Group: Six People In Search Of A Life (Riverhead; 339 pages; $25.95), Paul Solotaroff’s tribute to his former group therapist, follows six New Yorkers with New Yorkers’ problems: too much or not enough money, sex, drugs or ambition. Throw in childhoods with cruel or irresponsible parents, and you’ve got subjects willing to spend $100 a pop to discover their “true story.”
Collecting the door fee and directing the cast is Dr. Charles Lathon, an effective but flawed psychiatrist whom Solotaroff admires with the awe of a proselyte-grad student, having once been counseled through a bout of panic disorder in a Lathon group. Solotaroff, a journalist, profiles a group that Lathon boasts is the “smartest bunch of people I’ve ever assembled”: Sara, a beautiful former model turned fashion editor crippled in her search for a husband by daddy issues; Rex, a Wall Street jock recovering from an addiction to both coke and a blond-bombshell stripper; Dylan, a rock-‘n’-roll sideman and jingle writer in the throes of alcoholism; Jack, a 59-year-old Broadway producer and former big spender suspended from producing for seven years, a plea bargain for embezzling from his shows; Peter, a wimpy accountant; and Lina, a mental-health administrator, poverty-stricken by a two-year divorce fight with her millionaire husband. All the names, including the doctor’s, are pseudonyms.

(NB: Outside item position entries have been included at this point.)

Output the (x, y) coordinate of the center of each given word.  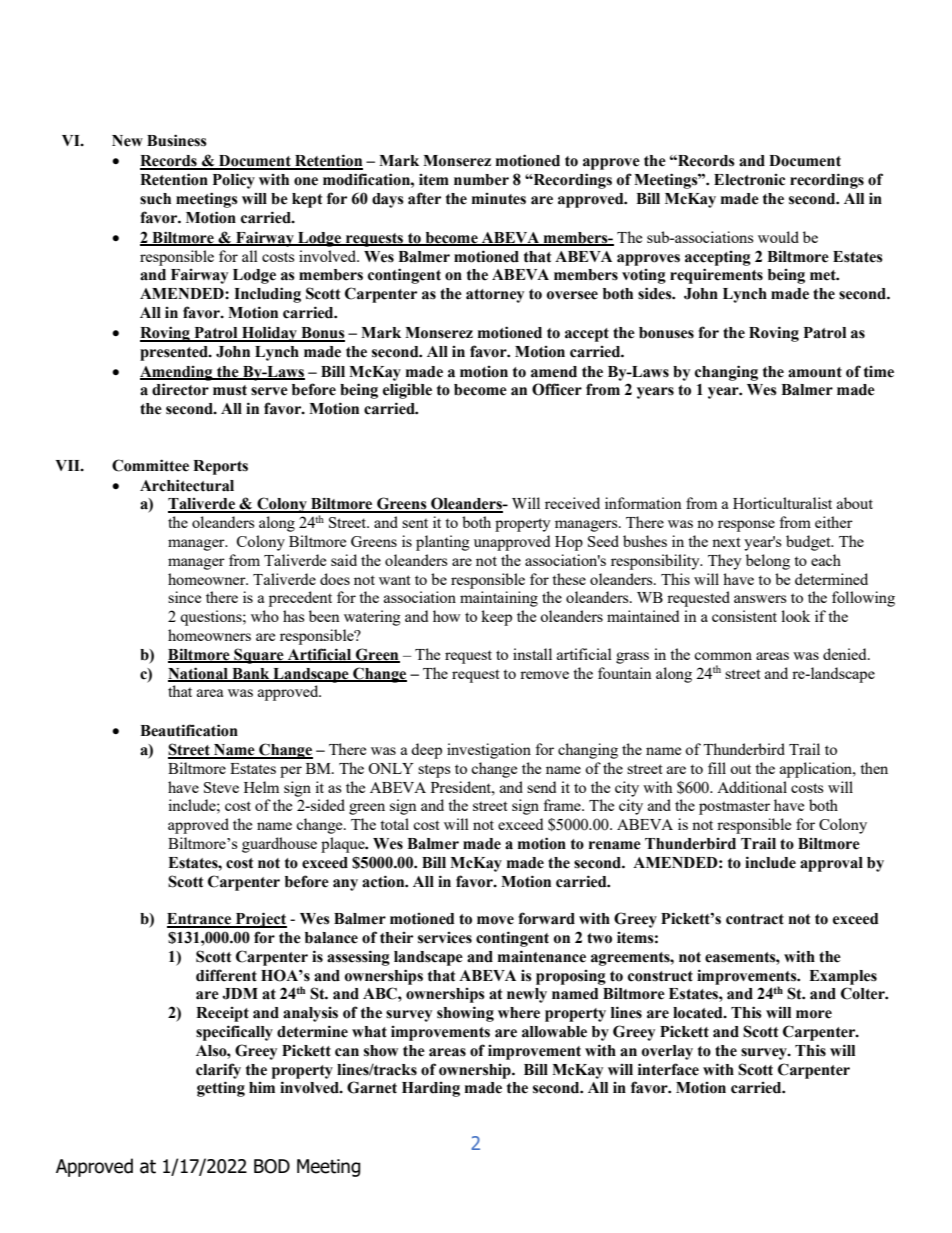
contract (755, 919)
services (445, 938)
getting (221, 1089)
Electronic (749, 180)
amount (815, 372)
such (155, 199)
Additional (752, 787)
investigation (489, 751)
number (481, 180)
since (184, 597)
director (180, 389)
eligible (407, 391)
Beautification (189, 730)
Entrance (200, 920)
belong (768, 562)
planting (443, 543)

Solotaroff promises an examination of the nuances of group therapy through these emotionally addled upper-crusters. His own two-year group experience convinced him of the doctor’s effectiveness (“I got lucky”), so he doesn’t dissect Lathon’s new, 20-session process and the doctor’s own subsequent need of rehabilitative help. Instead he focuses on the group members. Problem is, they have stories we’ve already seen on Oprah, the ultimate group forum. And it’s hard to feel sorry for these people, with their luxury homes and contact-filled resumes. The successes and failures portrayed here are neither heartwarming nor heartbreaking. This group should have just talked among themselves.